_EXTRACTED ENTRIES:_
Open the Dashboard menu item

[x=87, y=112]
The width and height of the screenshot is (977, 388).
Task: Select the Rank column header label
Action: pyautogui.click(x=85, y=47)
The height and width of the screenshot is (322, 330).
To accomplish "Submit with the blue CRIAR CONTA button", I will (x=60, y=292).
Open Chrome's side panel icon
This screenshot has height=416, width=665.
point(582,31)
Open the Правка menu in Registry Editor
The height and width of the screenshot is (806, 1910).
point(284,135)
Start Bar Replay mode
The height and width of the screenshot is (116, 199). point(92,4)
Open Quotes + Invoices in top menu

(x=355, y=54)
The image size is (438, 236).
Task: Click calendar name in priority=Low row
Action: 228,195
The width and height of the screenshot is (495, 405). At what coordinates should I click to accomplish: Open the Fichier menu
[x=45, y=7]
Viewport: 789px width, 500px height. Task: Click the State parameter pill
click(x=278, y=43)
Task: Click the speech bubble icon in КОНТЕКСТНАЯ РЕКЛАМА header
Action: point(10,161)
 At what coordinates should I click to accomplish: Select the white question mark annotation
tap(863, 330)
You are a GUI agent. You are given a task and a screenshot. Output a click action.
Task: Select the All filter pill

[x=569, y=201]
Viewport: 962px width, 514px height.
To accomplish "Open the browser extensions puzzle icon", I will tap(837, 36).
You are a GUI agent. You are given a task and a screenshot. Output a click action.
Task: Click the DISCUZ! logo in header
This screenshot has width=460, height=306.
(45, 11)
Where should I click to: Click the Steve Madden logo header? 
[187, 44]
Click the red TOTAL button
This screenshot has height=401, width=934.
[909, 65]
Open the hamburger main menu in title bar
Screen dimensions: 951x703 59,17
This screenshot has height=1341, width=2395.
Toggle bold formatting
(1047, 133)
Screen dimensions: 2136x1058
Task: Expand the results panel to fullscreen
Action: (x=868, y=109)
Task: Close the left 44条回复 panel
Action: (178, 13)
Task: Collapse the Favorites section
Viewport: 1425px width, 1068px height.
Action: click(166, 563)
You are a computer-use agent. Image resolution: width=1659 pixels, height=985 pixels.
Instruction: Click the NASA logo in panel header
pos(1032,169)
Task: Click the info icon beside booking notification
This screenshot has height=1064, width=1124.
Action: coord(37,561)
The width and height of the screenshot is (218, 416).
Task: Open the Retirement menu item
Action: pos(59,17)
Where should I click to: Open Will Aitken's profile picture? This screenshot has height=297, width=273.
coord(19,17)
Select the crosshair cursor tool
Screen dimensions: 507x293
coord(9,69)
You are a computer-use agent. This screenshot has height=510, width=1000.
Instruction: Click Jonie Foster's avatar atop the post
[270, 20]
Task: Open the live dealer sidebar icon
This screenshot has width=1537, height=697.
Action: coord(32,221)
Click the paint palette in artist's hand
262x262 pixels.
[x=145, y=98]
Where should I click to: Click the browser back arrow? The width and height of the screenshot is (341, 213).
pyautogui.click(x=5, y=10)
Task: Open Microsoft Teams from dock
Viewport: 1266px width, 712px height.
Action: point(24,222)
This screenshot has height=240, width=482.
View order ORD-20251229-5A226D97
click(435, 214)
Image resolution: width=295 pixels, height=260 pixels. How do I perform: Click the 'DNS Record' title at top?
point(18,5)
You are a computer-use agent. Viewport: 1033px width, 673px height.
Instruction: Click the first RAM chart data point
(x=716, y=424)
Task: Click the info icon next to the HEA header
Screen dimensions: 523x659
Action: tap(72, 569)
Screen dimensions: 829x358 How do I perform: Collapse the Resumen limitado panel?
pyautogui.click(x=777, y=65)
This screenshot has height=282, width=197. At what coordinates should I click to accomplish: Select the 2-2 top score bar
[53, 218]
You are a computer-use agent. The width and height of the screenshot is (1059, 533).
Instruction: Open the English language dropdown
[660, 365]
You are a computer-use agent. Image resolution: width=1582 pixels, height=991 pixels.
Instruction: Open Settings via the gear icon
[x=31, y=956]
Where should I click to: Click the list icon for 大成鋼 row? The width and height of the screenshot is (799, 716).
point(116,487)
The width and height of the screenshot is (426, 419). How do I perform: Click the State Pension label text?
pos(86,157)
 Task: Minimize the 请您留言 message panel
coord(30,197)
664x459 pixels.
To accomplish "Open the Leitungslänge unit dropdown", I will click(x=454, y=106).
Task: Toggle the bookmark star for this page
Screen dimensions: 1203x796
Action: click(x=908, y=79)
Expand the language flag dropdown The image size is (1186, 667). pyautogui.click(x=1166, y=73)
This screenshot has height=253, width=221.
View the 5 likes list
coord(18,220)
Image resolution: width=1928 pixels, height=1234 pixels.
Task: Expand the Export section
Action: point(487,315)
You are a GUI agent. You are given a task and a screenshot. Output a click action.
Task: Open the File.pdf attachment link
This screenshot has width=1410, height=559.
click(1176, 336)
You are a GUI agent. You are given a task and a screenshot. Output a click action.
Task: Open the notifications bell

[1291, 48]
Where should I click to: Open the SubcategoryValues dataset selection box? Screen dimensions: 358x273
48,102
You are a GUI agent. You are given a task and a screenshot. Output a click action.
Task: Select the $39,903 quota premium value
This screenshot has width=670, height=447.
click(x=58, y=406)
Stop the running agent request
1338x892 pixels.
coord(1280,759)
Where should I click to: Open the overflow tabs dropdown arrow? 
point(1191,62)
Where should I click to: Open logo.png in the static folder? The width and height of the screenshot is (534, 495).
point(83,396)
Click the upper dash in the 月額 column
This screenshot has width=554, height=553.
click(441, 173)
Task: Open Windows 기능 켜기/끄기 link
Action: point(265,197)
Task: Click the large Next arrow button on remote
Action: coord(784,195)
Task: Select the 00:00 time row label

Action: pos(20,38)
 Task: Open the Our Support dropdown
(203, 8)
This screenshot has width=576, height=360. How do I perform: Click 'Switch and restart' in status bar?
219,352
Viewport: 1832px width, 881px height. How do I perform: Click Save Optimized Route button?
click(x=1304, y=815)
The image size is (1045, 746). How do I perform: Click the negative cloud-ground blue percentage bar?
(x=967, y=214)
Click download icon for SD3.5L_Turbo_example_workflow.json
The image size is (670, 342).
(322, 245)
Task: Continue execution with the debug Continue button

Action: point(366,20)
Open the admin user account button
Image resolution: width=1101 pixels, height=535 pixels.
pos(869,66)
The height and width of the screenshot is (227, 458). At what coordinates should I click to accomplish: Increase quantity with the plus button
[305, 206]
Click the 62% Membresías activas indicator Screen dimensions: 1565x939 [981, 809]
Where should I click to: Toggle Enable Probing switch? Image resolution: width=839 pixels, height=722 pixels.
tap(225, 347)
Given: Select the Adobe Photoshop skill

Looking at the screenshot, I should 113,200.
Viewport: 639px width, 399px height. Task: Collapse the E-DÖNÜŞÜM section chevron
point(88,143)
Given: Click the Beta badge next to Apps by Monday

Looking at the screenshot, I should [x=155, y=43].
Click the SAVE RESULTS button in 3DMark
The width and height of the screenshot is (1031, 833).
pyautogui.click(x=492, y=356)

_EXERCISE OBJECTIVE:_ List every line in the records above that contains the word "language".

_THE OUTPUT:_
Instruction: Open the English language dropdown
Expand the language flag dropdown The image size is (1186, 667). pyautogui.click(x=1166, y=73)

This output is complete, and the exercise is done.